Learning through Ritual
Abstract
This paper considers how mitate, the act of drawing an analogy between two seemingly unrelated things, was used to give students a ‘way in’ to designing an addition to the main hall of a Shinto Shrine in Japan. The challenge of the project was to create places that celebrate local identity; yet without the opportunity to visit Japan, how then to avoid external preconceptions or misinterpretations, and to develop an awareness of another culture’s sensibilities towards the built environment, particularly concepts alien to a Western perspective? Using mitate, students engaged with Japanese beliefs and values through an exploration of the Japanese ritual of the tea ceremony. This ceremony introduced certain key concepts, including: the wabi-sabi aesthetic; the emphasis upon feeling in Japanese philosophical tradition; the concept of one-time one-moment; the construct of ‘in-between’ in the Japanese conception of space; and the notion of purposefulness.
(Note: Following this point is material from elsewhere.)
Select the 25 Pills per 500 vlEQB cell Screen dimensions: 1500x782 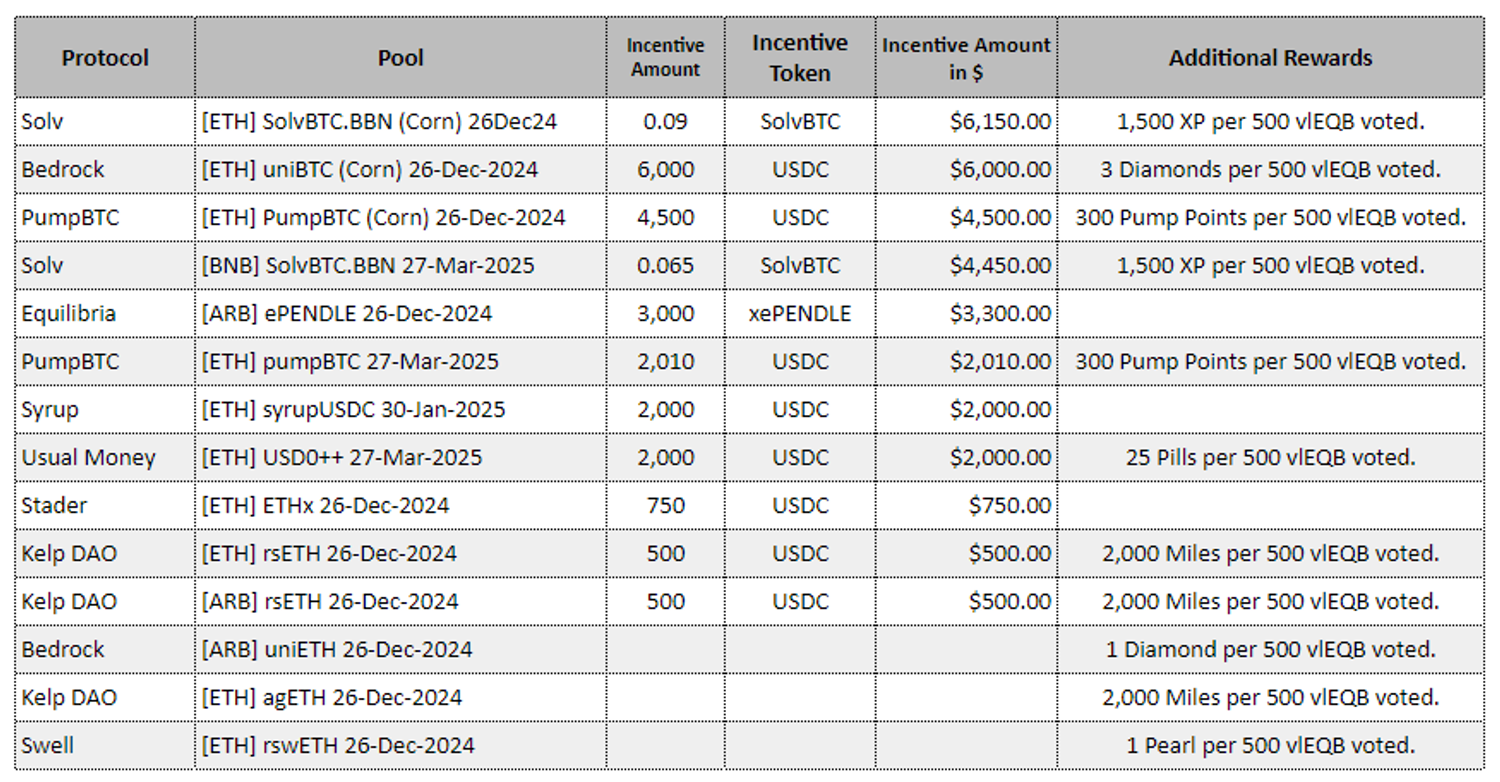pyautogui.click(x=1270, y=457)
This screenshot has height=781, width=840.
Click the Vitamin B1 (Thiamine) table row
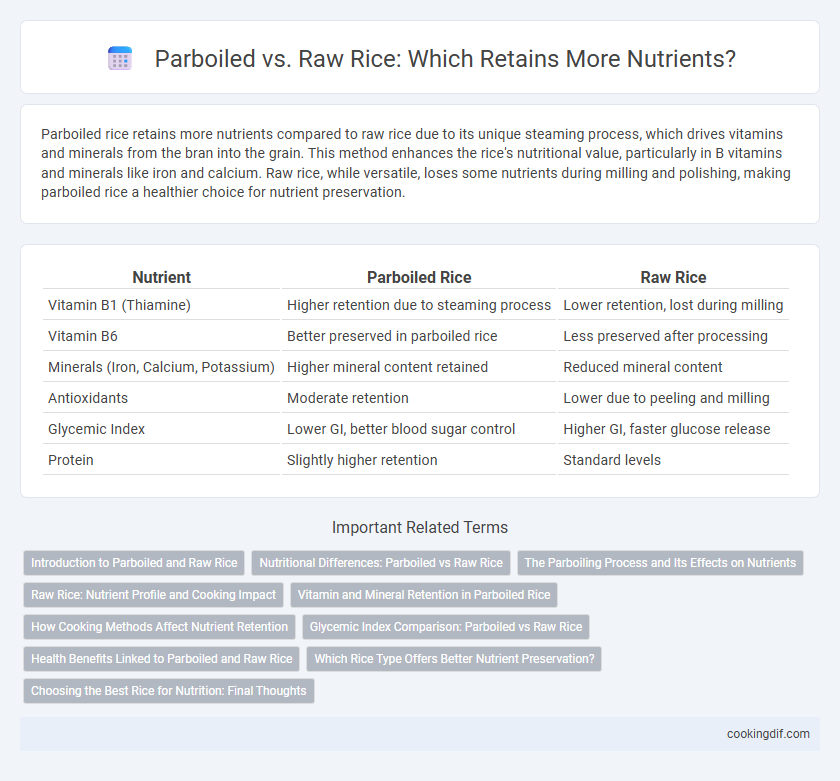point(416,305)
This paper will review how this grounding informed the students’ work and prompted them to critically re-examine their own a priori thinking and established practices. This paper posits the use of an experientially-based exploration of ritual as a means of inquiry, in juxtaposition to the visually-biased investigations that tend to prevail in the design studio. Drawing upon the tradition of participant observation in social anthropology, by engaging directly in ritual we can come to understand how others see and experience the world. As this project demonstrates, such an approach can be particularly effective in revealing complex and unfamiliar concepts. It can also serve as an effective means for raising awareness of design as a holistic inquiry of place, inhabitation and tectonics; the project also suggests that the experience of crossing boundaries can prompt critical reflection upon one’s own design practices.